-- begin DATASET EXTRACT --

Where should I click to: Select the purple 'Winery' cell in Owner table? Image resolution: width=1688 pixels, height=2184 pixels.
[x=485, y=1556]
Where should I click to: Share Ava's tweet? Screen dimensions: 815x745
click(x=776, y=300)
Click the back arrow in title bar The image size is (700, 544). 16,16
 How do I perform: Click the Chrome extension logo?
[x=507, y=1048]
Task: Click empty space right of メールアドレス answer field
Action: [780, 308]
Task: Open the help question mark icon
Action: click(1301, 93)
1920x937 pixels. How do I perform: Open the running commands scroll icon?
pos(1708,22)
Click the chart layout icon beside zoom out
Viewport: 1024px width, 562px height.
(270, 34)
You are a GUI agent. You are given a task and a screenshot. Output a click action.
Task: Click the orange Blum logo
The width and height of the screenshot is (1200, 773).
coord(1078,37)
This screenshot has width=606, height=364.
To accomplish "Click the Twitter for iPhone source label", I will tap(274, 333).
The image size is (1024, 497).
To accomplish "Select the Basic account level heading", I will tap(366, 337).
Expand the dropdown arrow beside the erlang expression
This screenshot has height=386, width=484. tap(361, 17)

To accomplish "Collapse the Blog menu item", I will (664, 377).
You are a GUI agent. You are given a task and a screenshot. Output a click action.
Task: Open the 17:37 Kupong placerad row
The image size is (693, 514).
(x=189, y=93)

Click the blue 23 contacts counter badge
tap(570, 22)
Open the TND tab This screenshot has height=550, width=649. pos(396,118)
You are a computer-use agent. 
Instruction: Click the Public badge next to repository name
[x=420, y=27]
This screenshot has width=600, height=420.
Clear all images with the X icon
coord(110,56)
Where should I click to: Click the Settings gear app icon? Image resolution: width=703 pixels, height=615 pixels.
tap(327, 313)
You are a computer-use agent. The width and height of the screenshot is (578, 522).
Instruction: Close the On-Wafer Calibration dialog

-- end DATASET EXTRACT --

> **TO DO**: Copy out all of the items above word for word, keeping every line as it appears.

> **RESPONSE BELOW**:
Where should I click to: Select the purple 'Winery' cell in Owner table? Image resolution: width=1688 pixels, height=2184 pixels.
[x=485, y=1556]
Where should I click to: Share Ava's tweet? Screen dimensions: 815x745
click(x=776, y=300)
Click the back arrow in title bar The image size is (700, 544). 16,16
 How do I perform: Click the Chrome extension logo?
[x=507, y=1048]
Task: Click empty space right of メールアドレス answer field
Action: [780, 308]
Task: Open the help question mark icon
Action: click(1301, 93)
1920x937 pixels. How do I perform: Open the running commands scroll icon?
pos(1708,22)
Click the chart layout icon beside zoom out
Viewport: 1024px width, 562px height.
(270, 34)
You are a GUI agent. You are given a task and a screenshot. Output a click action.
Task: Click the orange Blum logo
The width and height of the screenshot is (1200, 773).
coord(1078,37)
This screenshot has width=606, height=364.
To accomplish "Click the Twitter for iPhone source label", I will tap(274, 333).
The image size is (1024, 497).
To accomplish "Select the Basic account level heading", I will tap(366, 337).
Expand the dropdown arrow beside the erlang expression
This screenshot has height=386, width=484. tap(361, 17)

To accomplish "Collapse the Blog menu item", I will (664, 377).
You are a GUI agent. You are given a task and a screenshot. Output a click action.
Task: Open the 17:37 Kupong placerad row
The image size is (693, 514).
(x=189, y=93)

Click the blue 23 contacts counter badge
tap(570, 22)
Open the TND tab This screenshot has height=550, width=649. pos(396,118)
You are a computer-use agent. 
Instruction: Click the Public badge next to repository name
[x=420, y=27]
This screenshot has width=600, height=420.
Clear all images with the X icon
coord(110,56)
Where should I click to: Click the Settings gear app icon? Image resolution: width=703 pixels, height=615 pixels.
tap(327, 313)
You are a computer-use agent. The width and height of the screenshot is (578, 522).
Instruction: Close the On-Wafer Calibration dialog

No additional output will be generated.